Read the records below and report each line in which "agent" occurs.

RECORDS TO PROCESS:
=== Begin Enclosure ===
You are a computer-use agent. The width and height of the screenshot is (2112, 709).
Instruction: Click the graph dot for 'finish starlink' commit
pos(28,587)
=== End Enclosure ===
=== Begin Enclosure ===
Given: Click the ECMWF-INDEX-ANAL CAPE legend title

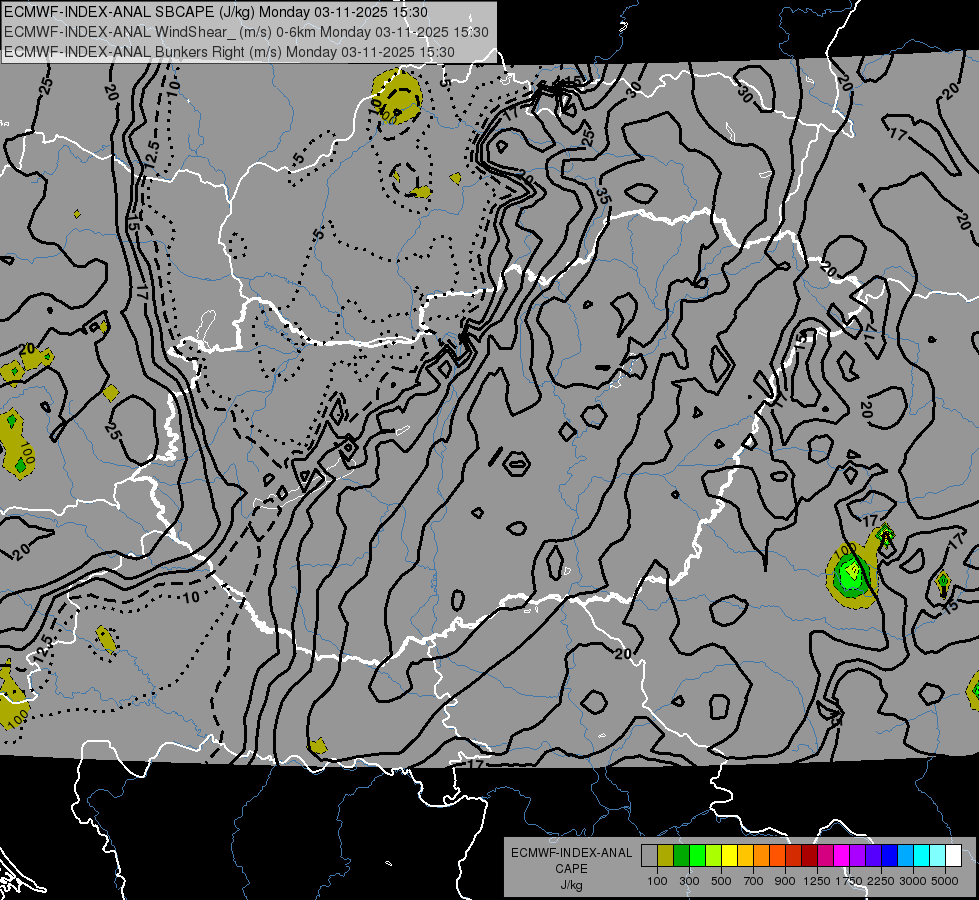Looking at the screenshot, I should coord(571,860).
=== End Enclosure ===
=== Begin Enclosure ===
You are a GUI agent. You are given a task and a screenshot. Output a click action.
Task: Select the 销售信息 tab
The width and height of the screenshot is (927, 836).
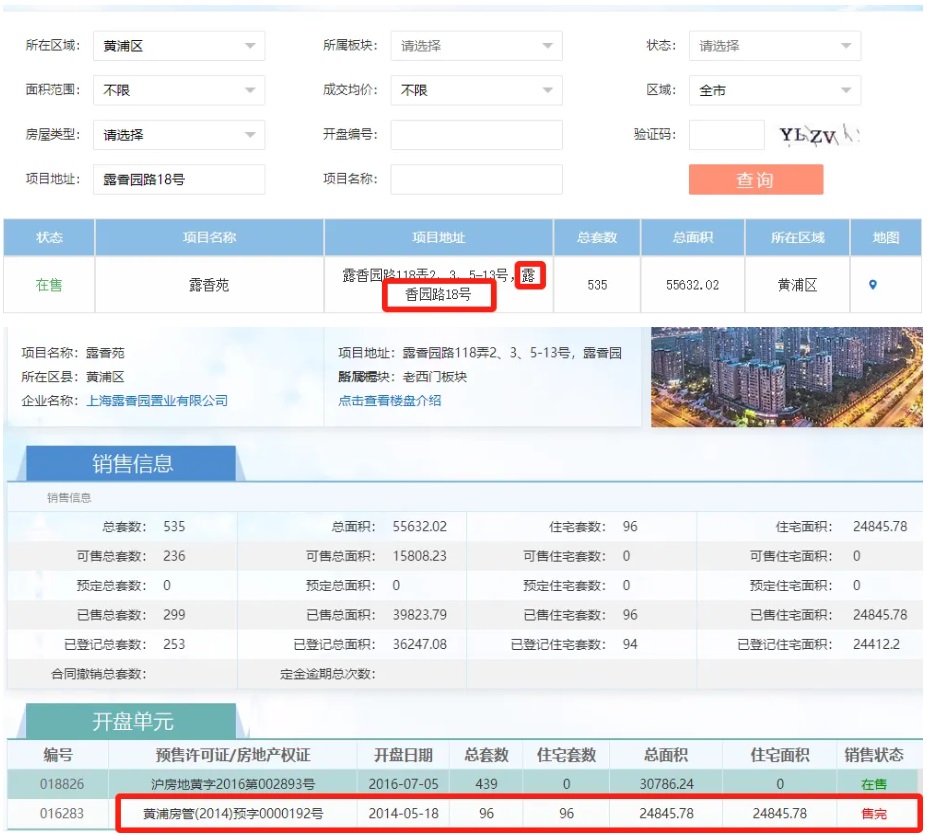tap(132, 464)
=== End Enclosure ===
SOLUTION BELOW:
You are a computer-use agent. The width and height of the screenshot is (2112, 709).
You are a GUI agent. You are given a task and a screenshot. Output a click action.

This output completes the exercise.